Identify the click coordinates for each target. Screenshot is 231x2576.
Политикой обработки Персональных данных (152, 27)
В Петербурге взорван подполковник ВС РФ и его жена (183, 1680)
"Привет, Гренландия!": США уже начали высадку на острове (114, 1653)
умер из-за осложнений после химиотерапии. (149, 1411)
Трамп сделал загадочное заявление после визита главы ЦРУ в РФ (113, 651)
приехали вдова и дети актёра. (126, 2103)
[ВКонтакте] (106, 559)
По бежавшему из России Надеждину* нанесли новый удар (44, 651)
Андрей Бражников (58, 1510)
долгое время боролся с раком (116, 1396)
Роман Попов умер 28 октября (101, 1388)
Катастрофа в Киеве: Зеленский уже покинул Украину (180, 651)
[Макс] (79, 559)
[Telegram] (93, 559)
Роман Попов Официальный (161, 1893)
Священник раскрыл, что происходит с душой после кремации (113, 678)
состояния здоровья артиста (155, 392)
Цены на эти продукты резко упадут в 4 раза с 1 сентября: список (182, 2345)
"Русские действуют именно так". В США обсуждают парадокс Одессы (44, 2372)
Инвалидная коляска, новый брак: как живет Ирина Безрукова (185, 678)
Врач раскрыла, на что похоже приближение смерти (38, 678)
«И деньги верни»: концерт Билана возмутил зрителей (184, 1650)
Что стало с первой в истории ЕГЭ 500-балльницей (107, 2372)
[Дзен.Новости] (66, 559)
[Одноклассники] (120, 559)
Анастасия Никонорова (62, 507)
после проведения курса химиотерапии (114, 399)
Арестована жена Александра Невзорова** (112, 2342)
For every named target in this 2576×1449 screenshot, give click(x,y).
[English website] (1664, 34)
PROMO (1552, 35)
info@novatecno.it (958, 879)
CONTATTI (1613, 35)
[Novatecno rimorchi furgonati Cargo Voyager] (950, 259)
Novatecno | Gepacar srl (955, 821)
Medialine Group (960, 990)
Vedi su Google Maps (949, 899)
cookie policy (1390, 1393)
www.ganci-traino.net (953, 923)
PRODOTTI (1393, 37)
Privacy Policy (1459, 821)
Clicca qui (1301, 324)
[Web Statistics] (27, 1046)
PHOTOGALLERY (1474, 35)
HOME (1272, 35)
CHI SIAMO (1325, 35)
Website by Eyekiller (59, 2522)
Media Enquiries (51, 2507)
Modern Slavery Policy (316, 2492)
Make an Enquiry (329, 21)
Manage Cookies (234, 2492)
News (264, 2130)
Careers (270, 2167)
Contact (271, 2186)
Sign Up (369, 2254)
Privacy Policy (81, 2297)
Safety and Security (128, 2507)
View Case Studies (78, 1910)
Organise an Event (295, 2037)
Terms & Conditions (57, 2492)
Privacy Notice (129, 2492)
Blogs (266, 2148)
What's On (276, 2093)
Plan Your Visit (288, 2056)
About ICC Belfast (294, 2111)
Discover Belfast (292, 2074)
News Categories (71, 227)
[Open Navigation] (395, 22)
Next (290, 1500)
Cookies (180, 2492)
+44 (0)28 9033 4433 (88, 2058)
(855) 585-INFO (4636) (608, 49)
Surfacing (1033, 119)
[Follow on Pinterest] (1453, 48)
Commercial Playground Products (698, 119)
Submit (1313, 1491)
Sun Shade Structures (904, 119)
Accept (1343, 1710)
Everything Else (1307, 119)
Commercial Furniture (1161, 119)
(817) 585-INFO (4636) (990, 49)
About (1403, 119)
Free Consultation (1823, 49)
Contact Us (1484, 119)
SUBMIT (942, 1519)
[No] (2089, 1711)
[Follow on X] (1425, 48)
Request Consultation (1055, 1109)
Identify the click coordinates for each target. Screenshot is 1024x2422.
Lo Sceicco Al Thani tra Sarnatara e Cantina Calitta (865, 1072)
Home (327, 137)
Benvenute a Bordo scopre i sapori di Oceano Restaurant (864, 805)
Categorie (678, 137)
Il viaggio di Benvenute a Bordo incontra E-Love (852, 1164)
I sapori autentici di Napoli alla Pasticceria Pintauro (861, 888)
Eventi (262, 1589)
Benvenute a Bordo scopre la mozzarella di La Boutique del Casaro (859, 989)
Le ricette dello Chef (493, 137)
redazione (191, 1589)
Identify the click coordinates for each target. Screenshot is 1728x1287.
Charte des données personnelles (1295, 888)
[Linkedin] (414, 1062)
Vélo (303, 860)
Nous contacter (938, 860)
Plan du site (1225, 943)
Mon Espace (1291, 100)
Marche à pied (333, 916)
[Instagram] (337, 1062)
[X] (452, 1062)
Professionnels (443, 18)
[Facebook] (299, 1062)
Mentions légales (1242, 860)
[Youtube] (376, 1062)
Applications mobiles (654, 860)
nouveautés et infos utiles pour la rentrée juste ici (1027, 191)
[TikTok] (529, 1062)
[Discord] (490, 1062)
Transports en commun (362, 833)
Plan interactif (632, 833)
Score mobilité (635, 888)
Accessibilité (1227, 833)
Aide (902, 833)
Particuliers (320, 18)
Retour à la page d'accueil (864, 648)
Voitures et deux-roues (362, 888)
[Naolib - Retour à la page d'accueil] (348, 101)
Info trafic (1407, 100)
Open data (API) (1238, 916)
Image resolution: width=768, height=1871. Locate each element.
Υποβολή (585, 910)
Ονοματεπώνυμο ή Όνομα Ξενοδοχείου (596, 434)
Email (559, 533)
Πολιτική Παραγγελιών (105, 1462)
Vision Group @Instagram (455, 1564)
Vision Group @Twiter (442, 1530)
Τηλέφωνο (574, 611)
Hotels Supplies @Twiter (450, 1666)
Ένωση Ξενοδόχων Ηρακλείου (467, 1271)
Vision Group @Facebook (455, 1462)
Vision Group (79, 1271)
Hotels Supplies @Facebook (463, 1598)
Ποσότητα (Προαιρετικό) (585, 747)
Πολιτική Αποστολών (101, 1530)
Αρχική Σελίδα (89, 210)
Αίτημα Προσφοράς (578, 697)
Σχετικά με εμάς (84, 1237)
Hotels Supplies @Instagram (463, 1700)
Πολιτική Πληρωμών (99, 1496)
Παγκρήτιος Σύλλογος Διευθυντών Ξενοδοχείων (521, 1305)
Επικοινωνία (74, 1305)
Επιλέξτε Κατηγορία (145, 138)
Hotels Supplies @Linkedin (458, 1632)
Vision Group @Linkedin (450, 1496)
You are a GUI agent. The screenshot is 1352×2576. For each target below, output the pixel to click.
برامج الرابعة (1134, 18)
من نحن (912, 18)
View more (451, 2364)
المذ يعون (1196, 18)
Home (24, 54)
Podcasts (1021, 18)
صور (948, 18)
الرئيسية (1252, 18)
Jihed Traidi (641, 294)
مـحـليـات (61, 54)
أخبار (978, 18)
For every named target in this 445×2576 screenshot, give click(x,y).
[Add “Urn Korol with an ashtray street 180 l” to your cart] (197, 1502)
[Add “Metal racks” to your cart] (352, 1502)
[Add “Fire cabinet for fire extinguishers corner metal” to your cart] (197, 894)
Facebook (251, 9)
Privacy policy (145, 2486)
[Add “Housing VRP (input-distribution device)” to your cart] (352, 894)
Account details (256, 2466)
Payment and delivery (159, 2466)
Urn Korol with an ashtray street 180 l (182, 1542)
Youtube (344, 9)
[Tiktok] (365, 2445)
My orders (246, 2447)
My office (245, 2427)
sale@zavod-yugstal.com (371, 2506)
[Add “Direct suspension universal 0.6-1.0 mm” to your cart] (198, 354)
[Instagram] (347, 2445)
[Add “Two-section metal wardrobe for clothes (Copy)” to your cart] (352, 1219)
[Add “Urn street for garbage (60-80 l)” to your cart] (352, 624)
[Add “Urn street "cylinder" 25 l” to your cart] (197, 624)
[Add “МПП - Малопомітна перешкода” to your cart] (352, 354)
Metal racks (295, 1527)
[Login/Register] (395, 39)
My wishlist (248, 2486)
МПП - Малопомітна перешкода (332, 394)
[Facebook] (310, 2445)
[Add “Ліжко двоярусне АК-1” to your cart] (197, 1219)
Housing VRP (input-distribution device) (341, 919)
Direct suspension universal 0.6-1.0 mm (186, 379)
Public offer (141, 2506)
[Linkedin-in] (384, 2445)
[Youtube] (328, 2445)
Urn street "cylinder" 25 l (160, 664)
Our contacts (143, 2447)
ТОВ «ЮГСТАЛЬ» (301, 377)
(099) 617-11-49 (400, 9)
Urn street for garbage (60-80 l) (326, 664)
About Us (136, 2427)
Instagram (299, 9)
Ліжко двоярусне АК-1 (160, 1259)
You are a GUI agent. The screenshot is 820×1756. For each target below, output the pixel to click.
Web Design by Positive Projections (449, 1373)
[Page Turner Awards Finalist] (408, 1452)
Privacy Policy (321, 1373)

---*---

## TASK TO COMPLETE
Above are some lines. Repeat exactly, and only, those from the line that has "Payment and delivery (159, 2466)" through the line that has "[Instagram] (347, 2445)".

## SOLUTION BELOW
Payment and delivery (159, 2466)
Urn Korol with an ashtray street 180 l (182, 1542)
Youtube (344, 9)
[Tiktok] (365, 2445)
My orders (246, 2447)
My office (245, 2427)
sale@zavod-yugstal.com (371, 2506)
[Add “Direct suspension universal 0.6-1.0 mm” to your cart] (198, 354)
[Instagram] (347, 2445)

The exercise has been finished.